Dyad variables are given as pairs of incident vertex variables or actor attributes. Here, unique pairs of original attribute values constitute the outcome space. Note that the actor attributes need to be categorical with finite range spaces. For example, binary attribute yields outcome space (0,0), (0,1), (1,0), (1,1) coded as (0),(1),(2),(3). Warning message is shown if actor attribute has too many unique outcomes as it will yield too many possible outcomes once converted in to a dyad variable.

For directed relations, pairs of indicators from the adjacency matrix constitute the four outcomes representing possible combinations of sending and receiving ties: (0,0), (0,1), (1,0), (1,1) coded as (0),(1),(2),(3).

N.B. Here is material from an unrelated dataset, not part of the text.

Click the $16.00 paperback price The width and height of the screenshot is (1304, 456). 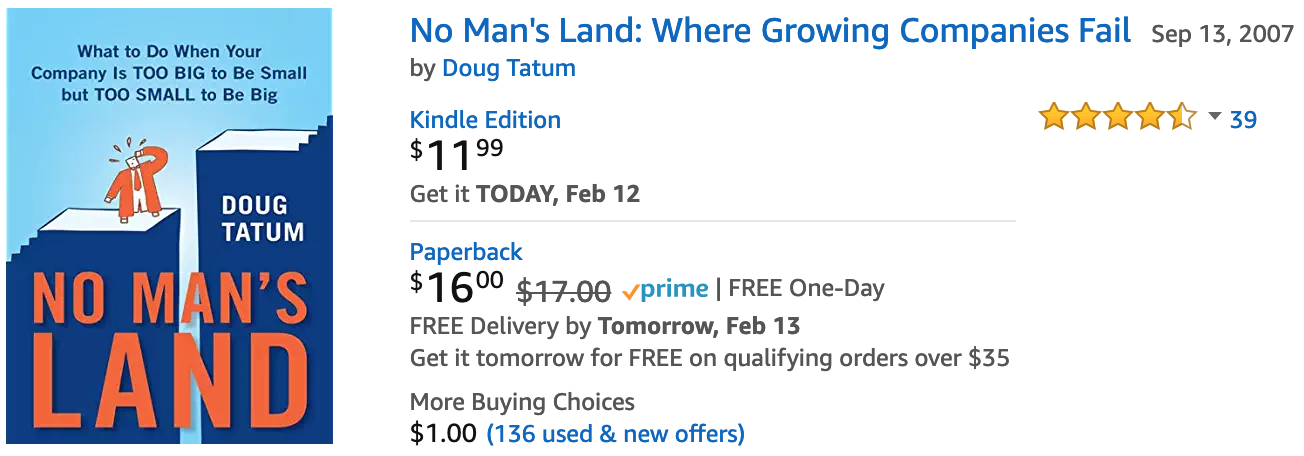point(457,288)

For undirected relations, an indicator variable which is directly read from the adjacency matrix represents the dyadic variable.

Value

Dataframe with three columns: first two columns show the vertex pairs u and v where u<v , and the third column gives the value of the transformed dyadic variable var.

Author(s)

Termeh Shafie

References

Frank, O., & Shafie, T. (2016). Multivariate entropy analysis of network data. Bulletin of Sociological Methodology/Bulletin de Méthodologie Sociologique, 129(1), 45-63.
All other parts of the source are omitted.